It has finally gotten warm in Oregon’s mid-Willamette Valley. And the grass is doing what grass does when it turns warm after a period of rain: It grows. So you cut it down, or if you’re lucky somebody cuts it down for you. And two or three days later, it needs cutting again. Which brings up the perennial question: Why do we insist that grass be short? Or, put another way, what’s wrong with grass that grows as tall as it wants?
If you drive through the countryside now, likely as not you drive past vast expanses of grass-seed fields. These fields look perfectly fine, the way fields should look. Not only that, but when the sun beats down on them they smell good too.

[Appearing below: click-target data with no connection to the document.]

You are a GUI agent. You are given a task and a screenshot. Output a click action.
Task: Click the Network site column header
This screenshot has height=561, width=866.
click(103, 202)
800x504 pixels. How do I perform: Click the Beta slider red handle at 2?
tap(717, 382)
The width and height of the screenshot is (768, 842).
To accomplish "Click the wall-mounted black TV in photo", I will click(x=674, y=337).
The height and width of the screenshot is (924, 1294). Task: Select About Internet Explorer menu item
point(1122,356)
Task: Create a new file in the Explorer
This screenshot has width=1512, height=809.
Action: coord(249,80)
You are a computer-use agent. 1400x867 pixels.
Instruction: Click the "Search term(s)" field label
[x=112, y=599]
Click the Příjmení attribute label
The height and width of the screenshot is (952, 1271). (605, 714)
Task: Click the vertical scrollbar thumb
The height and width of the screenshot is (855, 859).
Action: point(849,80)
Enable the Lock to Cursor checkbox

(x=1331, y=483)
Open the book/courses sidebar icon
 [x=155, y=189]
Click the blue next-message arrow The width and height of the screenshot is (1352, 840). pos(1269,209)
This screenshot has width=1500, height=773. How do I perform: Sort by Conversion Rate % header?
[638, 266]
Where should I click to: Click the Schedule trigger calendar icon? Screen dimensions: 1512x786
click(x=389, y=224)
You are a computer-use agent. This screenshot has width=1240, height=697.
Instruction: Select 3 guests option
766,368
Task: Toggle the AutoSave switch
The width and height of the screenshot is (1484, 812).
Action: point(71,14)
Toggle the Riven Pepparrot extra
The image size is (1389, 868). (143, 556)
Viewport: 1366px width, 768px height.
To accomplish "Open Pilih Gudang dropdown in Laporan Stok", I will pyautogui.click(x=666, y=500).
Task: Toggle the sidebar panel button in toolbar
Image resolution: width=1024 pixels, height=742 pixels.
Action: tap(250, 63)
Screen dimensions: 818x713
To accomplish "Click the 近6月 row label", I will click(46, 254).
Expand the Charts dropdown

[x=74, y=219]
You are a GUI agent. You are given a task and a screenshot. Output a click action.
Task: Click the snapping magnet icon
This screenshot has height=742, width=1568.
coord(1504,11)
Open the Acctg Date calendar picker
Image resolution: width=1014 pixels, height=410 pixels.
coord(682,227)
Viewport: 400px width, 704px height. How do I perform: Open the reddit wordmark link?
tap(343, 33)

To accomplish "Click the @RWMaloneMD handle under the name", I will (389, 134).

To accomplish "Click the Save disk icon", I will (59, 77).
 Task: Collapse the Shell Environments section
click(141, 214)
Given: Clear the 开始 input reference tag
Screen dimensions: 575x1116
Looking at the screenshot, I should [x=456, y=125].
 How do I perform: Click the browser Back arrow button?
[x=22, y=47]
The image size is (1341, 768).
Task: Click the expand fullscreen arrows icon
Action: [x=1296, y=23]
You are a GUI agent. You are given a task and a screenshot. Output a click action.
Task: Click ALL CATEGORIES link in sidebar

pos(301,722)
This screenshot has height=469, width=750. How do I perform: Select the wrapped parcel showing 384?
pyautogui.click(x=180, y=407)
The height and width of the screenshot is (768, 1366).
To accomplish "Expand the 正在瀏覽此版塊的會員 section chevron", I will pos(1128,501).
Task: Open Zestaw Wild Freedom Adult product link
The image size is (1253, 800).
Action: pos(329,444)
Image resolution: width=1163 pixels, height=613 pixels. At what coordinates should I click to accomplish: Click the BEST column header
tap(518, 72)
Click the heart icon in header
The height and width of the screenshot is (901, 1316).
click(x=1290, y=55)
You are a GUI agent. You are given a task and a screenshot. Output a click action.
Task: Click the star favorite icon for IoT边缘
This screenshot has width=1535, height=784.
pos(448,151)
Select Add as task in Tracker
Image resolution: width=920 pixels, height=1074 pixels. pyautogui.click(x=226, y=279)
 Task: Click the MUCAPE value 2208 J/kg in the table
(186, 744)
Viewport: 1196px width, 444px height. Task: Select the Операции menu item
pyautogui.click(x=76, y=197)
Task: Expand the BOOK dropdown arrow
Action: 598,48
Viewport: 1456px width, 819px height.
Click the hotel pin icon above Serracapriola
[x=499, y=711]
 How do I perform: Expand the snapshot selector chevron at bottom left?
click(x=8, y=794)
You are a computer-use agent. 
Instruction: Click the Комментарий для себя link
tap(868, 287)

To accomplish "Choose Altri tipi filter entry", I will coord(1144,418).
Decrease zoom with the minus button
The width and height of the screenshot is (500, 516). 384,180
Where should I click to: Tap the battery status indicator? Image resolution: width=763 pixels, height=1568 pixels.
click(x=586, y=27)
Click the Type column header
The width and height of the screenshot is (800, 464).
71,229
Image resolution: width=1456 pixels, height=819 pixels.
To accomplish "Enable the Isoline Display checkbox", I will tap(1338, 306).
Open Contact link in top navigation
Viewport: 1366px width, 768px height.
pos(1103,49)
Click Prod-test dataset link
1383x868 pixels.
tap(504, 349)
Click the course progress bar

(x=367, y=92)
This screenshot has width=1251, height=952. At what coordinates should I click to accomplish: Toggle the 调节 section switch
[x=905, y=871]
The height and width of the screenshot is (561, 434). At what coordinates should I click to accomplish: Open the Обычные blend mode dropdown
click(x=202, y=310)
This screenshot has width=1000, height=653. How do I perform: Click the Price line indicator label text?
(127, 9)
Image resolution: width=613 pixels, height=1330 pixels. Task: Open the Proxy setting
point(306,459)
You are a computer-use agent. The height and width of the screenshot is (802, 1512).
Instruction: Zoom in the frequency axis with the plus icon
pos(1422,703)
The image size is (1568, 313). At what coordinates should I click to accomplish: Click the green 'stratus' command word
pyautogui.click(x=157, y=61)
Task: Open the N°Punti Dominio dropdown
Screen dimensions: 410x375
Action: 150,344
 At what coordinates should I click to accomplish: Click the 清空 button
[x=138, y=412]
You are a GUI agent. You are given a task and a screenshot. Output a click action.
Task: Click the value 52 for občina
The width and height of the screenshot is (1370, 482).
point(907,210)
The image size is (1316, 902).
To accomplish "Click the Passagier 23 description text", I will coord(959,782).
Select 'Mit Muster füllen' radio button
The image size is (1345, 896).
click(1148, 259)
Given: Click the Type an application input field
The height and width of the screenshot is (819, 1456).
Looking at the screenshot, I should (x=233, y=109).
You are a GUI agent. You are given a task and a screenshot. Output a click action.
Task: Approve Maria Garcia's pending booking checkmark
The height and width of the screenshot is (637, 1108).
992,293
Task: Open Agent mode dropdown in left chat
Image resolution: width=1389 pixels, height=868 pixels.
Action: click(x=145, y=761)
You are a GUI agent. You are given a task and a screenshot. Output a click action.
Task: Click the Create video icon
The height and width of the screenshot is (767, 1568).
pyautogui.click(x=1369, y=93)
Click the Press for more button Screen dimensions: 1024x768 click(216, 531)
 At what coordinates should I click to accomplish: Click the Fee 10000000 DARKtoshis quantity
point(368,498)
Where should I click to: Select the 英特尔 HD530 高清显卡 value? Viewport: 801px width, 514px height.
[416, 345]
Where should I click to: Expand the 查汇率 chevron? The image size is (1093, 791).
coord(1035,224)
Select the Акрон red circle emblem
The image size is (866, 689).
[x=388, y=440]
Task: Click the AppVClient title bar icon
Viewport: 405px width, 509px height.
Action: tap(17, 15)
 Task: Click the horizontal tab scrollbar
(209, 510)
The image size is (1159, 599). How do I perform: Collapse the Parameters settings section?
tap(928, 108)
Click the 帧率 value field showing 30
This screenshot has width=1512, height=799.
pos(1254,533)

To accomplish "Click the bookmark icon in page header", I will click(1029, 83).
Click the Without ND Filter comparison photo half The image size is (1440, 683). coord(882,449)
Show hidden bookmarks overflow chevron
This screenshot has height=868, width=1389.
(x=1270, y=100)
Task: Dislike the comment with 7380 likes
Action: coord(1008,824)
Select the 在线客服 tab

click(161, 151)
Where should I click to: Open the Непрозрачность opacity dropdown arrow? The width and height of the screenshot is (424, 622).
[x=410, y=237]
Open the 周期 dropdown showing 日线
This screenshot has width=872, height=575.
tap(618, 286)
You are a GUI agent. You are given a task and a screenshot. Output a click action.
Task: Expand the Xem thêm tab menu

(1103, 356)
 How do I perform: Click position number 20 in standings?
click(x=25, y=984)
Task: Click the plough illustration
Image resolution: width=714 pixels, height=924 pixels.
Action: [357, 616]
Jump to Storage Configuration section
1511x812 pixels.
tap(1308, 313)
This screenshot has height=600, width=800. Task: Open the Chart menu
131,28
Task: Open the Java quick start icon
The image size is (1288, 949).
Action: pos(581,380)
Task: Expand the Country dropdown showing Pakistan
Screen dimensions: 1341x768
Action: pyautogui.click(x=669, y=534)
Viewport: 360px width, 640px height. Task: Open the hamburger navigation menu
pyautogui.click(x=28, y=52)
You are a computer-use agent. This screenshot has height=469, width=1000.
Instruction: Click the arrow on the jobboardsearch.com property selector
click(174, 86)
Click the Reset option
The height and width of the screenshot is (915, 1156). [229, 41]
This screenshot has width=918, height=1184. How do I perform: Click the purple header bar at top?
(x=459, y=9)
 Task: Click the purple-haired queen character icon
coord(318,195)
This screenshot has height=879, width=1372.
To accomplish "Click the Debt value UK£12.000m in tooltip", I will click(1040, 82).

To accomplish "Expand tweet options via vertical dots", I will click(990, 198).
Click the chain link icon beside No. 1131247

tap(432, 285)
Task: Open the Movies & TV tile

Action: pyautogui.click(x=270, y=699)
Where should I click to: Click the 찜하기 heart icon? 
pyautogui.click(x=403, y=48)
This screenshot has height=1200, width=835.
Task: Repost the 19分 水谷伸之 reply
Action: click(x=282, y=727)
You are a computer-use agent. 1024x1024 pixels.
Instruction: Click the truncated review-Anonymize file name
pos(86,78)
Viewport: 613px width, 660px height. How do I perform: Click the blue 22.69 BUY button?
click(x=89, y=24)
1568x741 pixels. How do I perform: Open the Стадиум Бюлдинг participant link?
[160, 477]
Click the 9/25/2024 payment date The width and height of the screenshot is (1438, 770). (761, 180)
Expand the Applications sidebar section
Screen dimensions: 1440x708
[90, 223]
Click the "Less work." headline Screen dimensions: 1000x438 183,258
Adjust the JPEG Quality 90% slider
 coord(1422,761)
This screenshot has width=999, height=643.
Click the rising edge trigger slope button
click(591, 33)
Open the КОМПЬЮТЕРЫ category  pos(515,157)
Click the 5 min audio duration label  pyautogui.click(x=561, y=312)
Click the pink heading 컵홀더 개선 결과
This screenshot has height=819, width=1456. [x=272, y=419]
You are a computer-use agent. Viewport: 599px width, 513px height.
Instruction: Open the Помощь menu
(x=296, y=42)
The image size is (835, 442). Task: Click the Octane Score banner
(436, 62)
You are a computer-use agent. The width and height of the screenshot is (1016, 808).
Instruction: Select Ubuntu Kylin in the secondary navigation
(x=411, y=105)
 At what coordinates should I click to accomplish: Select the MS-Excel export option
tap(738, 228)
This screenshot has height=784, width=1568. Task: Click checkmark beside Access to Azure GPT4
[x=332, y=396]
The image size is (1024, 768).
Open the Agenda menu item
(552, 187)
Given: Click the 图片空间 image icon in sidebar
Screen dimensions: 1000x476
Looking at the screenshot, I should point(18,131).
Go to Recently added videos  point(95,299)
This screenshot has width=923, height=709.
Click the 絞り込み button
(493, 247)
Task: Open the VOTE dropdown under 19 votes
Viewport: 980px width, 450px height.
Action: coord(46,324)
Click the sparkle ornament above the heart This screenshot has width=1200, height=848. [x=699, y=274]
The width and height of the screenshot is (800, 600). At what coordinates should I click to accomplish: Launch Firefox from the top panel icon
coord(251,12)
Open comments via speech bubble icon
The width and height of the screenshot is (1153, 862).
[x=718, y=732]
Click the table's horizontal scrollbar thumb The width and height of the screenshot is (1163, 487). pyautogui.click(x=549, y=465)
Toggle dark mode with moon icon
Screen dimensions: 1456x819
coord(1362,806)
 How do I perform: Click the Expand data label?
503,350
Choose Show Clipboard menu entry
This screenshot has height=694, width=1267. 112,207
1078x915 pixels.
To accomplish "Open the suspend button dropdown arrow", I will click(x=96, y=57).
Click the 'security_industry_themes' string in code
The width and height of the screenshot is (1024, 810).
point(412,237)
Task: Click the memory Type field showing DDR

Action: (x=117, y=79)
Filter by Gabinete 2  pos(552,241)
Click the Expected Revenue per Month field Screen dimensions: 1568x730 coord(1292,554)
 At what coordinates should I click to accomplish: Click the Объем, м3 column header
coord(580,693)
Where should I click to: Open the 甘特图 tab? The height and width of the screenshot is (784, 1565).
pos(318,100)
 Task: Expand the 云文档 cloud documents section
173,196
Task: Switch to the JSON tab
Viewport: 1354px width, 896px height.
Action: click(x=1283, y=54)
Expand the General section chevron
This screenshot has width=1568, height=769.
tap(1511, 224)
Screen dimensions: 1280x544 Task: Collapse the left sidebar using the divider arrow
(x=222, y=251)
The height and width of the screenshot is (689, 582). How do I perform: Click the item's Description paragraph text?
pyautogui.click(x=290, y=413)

So why don’t we let our lawns — or alleged lawns in some cases — be like regular fields? Why not just let the grass grow? Well, societal pressure, for one thing. As long as you live in a neighborhood of trim lawns, letting your grass take over marks you as a slob, or at least a nonconformist, and maybe even as an extremist where nature is concerned. The prevailing opinion has it that, alas, a carefully trimmed lawn looks better than one that’s left to grow wild. But if we want to spend less time trudging around behind a mower, we first would have to agree that yards should look like meadows instead of lawns. (hh)
Michele LaBounty (via Facebook): Yes! Meadows are much more beautiful and relaxing to see than tightly manicured lawns. And they’re great habitat for birds and other creatures. Just think of how quiet it would be without mowers, edgers and, of course, blowers to sweep those nasty pieces of cut grass into the street!
Sam Suklis (via Facebook): I saw a blog recently that called Albany the “City of yellow lawns” as part of a commentary on the city’s extortionate water rates: I guess the advantage there is miles and miles of dead lawns that don’t need mowing any more. It is kind of interesting, if you drive through West Albany any time from July to fall, for example, with dead lawns in mind, what a huge majority “yellow” lawns there actually are.
Gordon L. Shadle: What’s wrong with grass that grows as tall as it wants? If your grass grows longer than a “prevailing height” (whatever that means) of 15 inches you could be charged with a misdemeanor per Albany Municipal Code 18.30.105. And subject to a $2,500 fine. My privately-owned meadow of 14.9 inches within the city limits is considered clean, sanitary and safe. But if I let it grow to 15.1 inches my beautiful meadow makes me a criminal. Such is the nature of local government.